I was wondering if somebody could help me with something on UNIX. I have a file that looks like this -
"nelson,bill","bill","123 Main St","Mpls","MN",55444,8877,william
I want to replace all comma with pipes (|), except if the comma is within double quotes. (The first field is an example of this.) I can't do do a sed looking for "," and replacing that with a pipe because not all fields have double quotes around them. Side note - I do not have access to Perl, so that's not an option.

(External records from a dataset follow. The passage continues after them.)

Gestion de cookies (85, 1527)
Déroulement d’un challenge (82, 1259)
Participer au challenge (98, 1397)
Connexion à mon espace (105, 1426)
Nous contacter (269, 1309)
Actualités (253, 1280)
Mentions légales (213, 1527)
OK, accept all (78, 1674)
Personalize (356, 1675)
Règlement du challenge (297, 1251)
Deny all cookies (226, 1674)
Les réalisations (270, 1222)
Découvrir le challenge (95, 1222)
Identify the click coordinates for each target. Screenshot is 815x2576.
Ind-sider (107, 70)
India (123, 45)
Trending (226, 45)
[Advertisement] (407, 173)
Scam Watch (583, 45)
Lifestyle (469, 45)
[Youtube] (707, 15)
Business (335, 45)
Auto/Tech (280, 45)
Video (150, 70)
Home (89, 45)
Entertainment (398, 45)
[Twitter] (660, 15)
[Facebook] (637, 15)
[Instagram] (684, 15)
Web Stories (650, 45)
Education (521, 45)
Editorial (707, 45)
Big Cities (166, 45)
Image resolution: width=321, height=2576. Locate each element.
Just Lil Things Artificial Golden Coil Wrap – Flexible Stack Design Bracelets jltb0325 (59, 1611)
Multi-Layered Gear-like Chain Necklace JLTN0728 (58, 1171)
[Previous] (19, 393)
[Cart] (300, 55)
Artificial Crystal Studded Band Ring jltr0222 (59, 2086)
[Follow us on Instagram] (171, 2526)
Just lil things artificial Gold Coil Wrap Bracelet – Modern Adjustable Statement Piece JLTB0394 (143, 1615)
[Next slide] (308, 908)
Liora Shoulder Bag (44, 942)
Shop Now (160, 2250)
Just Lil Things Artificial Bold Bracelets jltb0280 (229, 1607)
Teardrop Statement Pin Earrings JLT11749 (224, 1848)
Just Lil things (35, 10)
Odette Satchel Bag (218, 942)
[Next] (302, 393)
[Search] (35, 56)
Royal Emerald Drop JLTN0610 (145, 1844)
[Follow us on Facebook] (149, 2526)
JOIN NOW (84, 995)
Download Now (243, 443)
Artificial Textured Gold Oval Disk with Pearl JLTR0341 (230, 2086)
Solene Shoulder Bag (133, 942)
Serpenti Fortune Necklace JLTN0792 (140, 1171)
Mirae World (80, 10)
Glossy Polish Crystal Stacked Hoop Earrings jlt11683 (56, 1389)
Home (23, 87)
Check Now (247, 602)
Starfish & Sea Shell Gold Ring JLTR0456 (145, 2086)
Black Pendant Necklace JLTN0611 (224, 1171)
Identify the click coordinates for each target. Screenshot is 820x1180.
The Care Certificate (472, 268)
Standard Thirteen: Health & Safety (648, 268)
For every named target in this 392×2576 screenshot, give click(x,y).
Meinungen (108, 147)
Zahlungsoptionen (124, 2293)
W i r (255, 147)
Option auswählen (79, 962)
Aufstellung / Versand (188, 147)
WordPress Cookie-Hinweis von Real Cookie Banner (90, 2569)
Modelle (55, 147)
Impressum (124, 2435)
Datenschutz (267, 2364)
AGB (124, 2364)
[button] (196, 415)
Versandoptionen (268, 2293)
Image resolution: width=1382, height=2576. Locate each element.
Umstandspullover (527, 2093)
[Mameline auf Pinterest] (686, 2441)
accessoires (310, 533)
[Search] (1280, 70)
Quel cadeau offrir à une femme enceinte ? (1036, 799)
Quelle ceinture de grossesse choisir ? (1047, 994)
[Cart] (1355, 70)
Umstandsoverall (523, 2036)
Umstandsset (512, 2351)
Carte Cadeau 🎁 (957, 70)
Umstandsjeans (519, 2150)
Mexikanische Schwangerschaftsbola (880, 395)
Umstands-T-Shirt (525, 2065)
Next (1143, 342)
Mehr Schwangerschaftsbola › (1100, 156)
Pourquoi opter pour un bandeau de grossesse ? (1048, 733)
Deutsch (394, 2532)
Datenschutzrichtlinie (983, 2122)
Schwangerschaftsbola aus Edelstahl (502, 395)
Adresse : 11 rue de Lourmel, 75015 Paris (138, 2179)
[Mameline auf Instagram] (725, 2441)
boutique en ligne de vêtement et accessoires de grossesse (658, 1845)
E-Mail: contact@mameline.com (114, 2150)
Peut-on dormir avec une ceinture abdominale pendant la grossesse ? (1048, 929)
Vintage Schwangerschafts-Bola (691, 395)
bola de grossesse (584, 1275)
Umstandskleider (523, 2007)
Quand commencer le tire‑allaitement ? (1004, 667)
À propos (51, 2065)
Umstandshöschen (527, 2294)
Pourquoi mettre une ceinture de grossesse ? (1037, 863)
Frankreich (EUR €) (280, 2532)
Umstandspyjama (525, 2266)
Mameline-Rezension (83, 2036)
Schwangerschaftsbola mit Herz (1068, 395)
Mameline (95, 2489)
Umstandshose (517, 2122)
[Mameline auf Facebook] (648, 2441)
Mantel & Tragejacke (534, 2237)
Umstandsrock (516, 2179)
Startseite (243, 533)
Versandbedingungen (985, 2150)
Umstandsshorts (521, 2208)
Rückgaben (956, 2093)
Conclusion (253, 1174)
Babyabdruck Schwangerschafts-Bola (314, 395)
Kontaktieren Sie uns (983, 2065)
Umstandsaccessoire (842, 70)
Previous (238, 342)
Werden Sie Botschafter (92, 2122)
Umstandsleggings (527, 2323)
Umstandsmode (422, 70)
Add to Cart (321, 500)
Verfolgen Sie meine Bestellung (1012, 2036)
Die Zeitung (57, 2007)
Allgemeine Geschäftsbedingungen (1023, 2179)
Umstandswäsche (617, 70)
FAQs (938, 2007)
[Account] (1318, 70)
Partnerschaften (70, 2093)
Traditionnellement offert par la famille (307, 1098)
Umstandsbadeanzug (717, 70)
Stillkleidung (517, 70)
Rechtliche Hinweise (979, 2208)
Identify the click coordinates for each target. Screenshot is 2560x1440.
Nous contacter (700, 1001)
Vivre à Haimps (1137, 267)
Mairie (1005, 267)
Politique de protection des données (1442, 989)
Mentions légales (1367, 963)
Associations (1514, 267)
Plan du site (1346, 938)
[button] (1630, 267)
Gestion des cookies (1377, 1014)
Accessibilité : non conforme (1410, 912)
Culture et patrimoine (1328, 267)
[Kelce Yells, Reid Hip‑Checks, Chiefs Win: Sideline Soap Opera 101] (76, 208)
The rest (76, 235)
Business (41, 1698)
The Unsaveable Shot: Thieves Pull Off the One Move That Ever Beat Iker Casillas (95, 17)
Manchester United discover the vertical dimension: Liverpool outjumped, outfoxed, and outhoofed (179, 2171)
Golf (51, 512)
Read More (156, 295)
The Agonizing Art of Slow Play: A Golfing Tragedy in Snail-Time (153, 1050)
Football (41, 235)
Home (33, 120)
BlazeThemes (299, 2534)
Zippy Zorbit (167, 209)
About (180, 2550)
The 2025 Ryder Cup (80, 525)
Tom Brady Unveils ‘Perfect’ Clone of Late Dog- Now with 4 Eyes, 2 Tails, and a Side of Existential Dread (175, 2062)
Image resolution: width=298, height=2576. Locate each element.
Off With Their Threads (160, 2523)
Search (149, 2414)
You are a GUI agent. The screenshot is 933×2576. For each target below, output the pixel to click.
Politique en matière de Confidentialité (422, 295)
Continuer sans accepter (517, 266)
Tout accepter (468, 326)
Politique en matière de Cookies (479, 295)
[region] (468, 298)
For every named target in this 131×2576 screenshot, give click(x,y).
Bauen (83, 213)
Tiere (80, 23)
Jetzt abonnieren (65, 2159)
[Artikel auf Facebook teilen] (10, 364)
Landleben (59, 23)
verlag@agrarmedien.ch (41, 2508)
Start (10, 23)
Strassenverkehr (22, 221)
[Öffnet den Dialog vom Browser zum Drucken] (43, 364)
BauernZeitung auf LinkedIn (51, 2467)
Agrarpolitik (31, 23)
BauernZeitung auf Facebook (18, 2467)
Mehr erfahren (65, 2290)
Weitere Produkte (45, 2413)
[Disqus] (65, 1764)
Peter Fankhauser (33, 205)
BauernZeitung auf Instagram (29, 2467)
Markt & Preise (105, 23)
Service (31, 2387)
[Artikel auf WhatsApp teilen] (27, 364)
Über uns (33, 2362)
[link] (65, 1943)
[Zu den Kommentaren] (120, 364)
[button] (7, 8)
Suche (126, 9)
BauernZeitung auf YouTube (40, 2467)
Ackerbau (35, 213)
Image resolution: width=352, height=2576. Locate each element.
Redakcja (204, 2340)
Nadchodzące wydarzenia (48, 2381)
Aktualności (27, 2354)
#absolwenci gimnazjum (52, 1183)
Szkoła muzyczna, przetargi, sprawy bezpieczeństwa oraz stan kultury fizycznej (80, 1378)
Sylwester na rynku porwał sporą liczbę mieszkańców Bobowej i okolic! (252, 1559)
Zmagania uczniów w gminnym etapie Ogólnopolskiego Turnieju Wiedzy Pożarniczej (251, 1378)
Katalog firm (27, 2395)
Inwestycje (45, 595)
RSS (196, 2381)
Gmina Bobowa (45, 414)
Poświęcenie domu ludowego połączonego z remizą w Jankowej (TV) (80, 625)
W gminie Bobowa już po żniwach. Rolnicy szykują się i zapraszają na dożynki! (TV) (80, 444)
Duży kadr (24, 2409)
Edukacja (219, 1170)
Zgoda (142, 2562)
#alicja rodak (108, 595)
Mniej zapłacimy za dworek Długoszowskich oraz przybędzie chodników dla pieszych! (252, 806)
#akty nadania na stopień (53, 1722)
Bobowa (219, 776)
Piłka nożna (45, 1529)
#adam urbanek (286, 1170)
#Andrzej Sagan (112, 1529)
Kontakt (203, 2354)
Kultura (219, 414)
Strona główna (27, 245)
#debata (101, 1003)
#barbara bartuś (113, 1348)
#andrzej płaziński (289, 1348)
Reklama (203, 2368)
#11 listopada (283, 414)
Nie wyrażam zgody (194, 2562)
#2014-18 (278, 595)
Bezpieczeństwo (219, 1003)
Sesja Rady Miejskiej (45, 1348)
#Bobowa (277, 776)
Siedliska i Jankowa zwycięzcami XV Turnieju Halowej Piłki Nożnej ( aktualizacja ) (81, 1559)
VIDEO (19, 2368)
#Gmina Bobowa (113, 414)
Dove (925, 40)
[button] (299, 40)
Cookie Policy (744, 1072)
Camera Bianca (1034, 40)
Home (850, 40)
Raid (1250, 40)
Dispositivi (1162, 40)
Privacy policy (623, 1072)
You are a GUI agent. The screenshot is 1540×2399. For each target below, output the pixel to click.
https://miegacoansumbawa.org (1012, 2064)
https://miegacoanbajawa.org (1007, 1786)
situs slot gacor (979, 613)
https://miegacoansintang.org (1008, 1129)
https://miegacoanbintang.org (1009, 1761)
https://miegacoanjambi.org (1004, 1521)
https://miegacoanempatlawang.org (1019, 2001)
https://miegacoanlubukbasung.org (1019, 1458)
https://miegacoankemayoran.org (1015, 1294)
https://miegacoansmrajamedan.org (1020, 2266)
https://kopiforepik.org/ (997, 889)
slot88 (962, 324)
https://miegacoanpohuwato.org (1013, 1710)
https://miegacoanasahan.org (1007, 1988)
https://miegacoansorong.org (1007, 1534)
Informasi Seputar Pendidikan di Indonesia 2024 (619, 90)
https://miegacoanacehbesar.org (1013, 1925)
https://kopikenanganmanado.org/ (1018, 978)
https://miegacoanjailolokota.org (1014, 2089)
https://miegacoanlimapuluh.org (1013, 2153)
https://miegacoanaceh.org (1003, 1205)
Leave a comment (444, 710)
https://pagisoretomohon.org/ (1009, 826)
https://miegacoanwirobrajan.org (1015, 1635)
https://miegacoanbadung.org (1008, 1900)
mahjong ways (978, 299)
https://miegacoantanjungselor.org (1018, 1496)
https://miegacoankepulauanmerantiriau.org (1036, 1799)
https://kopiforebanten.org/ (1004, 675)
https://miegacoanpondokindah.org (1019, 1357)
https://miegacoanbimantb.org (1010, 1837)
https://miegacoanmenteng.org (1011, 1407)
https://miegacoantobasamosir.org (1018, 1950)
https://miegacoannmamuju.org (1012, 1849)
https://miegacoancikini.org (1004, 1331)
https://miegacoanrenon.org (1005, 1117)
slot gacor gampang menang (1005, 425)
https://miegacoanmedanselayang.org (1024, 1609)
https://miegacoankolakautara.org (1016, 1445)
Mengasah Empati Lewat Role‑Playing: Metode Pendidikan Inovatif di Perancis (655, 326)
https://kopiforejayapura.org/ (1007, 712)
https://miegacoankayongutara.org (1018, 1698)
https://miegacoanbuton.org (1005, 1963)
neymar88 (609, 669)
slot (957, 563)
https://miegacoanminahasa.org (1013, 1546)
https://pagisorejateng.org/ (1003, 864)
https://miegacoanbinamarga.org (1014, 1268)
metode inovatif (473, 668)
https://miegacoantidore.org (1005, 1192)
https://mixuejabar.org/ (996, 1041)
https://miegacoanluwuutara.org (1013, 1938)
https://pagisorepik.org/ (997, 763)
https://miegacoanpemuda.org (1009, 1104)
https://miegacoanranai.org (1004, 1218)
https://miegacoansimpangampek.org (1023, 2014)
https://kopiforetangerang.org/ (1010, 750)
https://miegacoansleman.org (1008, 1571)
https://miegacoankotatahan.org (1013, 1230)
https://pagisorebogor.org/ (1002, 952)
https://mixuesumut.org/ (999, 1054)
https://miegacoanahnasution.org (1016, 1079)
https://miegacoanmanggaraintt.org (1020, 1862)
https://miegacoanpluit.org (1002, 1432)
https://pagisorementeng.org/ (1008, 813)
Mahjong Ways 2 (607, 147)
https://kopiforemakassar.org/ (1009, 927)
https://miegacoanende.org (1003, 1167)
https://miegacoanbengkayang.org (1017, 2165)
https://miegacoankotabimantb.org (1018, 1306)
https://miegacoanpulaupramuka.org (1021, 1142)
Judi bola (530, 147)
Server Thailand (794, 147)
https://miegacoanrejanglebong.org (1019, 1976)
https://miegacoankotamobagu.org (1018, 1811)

That worked for the sample that I gave you, but I thought of another scenario that I need to account for. What would happen if I added another comma to the end and then some more text? Sample -
"nelson,bill,jr","bill","123 Main St","Mpls","MN",55444,8877,william,bill
I tried modifying your sed command and couldn't figure out how to make it work.
Nelson,
Per my previous reply, your sample led me to believe the following:
1) Every non-numeric field would be surrounded by double quotes.
except for "william".
2) Every numeric field would not be surrounded by double quotes.
If the specs give reason to question, no final solution will be found.
Shell,
this is a typical CSV conversion task - you cannot make any assumptions of what type of FIELD you're dealing with.
The only assumptions you can make are:
This is a CSV-type file with ',' as a field separator
There can be embedded ',' characters (plural) in any field
Sorry Shell, I tried to come up with every situation in my head, but missed that one scenario. I'm trying to come up with a solution without having an actual test file from my customer yet, trying to be proactive.
Also, that last reply using nawk worked great. Thanks for all your help.